Requirement: Each record below should be set down exactly.

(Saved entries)
····················
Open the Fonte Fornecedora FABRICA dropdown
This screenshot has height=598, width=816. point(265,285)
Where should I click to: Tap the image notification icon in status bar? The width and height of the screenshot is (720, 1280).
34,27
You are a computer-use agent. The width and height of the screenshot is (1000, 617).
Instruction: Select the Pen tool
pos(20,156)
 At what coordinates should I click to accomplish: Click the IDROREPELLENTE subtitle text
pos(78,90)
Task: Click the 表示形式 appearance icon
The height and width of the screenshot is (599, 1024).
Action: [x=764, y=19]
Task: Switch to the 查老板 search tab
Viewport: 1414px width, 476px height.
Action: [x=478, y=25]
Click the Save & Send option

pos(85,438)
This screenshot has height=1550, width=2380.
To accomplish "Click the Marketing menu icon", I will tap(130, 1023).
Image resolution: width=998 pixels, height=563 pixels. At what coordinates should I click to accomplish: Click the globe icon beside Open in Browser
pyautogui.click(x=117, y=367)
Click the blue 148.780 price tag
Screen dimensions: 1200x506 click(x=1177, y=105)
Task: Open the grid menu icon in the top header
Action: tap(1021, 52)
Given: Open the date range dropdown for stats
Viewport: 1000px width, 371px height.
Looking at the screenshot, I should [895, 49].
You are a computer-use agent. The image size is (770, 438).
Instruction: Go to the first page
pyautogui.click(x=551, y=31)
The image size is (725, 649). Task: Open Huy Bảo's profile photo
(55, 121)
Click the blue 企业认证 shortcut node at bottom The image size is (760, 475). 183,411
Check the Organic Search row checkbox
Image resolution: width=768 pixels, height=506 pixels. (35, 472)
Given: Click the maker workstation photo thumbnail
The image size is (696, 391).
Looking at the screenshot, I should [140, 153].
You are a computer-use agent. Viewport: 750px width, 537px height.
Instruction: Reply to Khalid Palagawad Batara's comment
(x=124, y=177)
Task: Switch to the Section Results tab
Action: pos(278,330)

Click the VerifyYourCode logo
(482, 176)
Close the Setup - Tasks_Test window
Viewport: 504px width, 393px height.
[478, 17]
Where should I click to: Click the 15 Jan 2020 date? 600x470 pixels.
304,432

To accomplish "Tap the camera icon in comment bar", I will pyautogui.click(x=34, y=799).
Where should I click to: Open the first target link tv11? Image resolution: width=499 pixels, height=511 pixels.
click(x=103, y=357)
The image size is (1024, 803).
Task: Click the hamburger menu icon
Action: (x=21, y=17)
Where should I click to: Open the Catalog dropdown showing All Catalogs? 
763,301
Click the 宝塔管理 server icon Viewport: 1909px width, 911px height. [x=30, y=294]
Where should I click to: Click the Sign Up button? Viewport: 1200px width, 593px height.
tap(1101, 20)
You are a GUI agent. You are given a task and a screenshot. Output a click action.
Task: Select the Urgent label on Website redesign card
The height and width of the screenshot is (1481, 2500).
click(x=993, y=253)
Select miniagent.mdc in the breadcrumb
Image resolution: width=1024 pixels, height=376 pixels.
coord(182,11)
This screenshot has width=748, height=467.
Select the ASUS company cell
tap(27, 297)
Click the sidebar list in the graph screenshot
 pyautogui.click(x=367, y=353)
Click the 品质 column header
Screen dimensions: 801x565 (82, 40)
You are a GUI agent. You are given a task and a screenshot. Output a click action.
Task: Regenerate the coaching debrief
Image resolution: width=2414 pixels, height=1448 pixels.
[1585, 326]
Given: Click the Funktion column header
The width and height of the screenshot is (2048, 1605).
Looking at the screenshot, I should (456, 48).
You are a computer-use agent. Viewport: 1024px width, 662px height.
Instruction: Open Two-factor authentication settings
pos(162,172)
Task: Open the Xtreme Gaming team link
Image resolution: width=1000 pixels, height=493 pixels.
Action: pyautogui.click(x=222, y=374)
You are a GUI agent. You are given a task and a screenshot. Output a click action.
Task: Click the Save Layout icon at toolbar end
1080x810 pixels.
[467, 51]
····················
Answer to the problem:
Open the Fonte Fornecedora FABRICA dropdown
This screenshot has height=598, width=816. point(265,285)
Where should I click to: Tap the image notification icon in status bar? The width and height of the screenshot is (720, 1280).
34,27
You are a computer-use agent. The width and height of the screenshot is (1000, 617).
Instruction: Select the Pen tool
pos(20,156)
 At what coordinates should I click to accomplish: Click the IDROREPELLENTE subtitle text
pos(78,90)
Task: Click the 表示形式 appearance icon
The height and width of the screenshot is (599, 1024).
Action: [x=764, y=19]
Task: Switch to the 查老板 search tab
Viewport: 1414px width, 476px height.
Action: [x=478, y=25]
Click the Save & Send option

pos(85,438)
This screenshot has height=1550, width=2380.
To accomplish "Click the Marketing menu icon", I will tap(130, 1023).
Image resolution: width=998 pixels, height=563 pixels. At what coordinates should I click to accomplish: Click the globe icon beside Open in Browser
pyautogui.click(x=117, y=367)
Click the blue 148.780 price tag
Screen dimensions: 1200x506 click(x=1177, y=105)
Task: Open the grid menu icon in the top header
Action: tap(1021, 52)
Given: Open the date range dropdown for stats
Viewport: 1000px width, 371px height.
Looking at the screenshot, I should [895, 49].
You are a computer-use agent. The image size is (770, 438).
Instruction: Go to the first page
pyautogui.click(x=551, y=31)
The image size is (725, 649). Task: Open Huy Bảo's profile photo
(55, 121)
Click the blue 企业认证 shortcut node at bottom The image size is (760, 475). 183,411
Check the Organic Search row checkbox
Image resolution: width=768 pixels, height=506 pixels. (35, 472)
Given: Click the maker workstation photo thumbnail
The image size is (696, 391).
Looking at the screenshot, I should [140, 153].
You are a computer-use agent. Viewport: 750px width, 537px height.
Instruction: Reply to Khalid Palagawad Batara's comment
(x=124, y=177)
Task: Switch to the Section Results tab
Action: pos(278,330)

Click the VerifyYourCode logo
(482, 176)
Close the Setup - Tasks_Test window
Viewport: 504px width, 393px height.
[478, 17]
Where should I click to: Click the 15 Jan 2020 date? 600x470 pixels.
304,432

To accomplish "Tap the camera icon in comment bar", I will pyautogui.click(x=34, y=799).
Where should I click to: Open the first target link tv11? Image resolution: width=499 pixels, height=511 pixels.
click(x=103, y=357)
The image size is (1024, 803).
Task: Click the hamburger menu icon
Action: (x=21, y=17)
Where should I click to: Open the Catalog dropdown showing All Catalogs? 
763,301
Click the 宝塔管理 server icon Viewport: 1909px width, 911px height. [x=30, y=294]
Where should I click to: Click the Sign Up button? Viewport: 1200px width, 593px height.
tap(1101, 20)
You are a GUI agent. You are given a task and a screenshot. Output a click action.
Task: Select the Urgent label on Website redesign card
The height and width of the screenshot is (1481, 2500).
click(x=993, y=253)
Select miniagent.mdc in the breadcrumb
Image resolution: width=1024 pixels, height=376 pixels.
coord(182,11)
This screenshot has width=748, height=467.
Select the ASUS company cell
tap(27, 297)
Click the sidebar list in the graph screenshot
 pyautogui.click(x=367, y=353)
Click the 品质 column header
Screen dimensions: 801x565 (82, 40)
You are a GUI agent. You are given a task and a screenshot. Output a click action.
Task: Regenerate the coaching debrief
Image resolution: width=2414 pixels, height=1448 pixels.
[1585, 326]
Given: Click the Funktion column header
The width and height of the screenshot is (2048, 1605).
Looking at the screenshot, I should (456, 48).
You are a computer-use agent. Viewport: 1024px width, 662px height.
Instruction: Open Two-factor authentication settings
pos(162,172)
Task: Open the Xtreme Gaming team link
Image resolution: width=1000 pixels, height=493 pixels.
Action: pyautogui.click(x=222, y=374)
You are a GUI agent. You are given a task and a screenshot. Output a click action.
Task: Click the Save Layout icon at toolbar end
1080x810 pixels.
[467, 51]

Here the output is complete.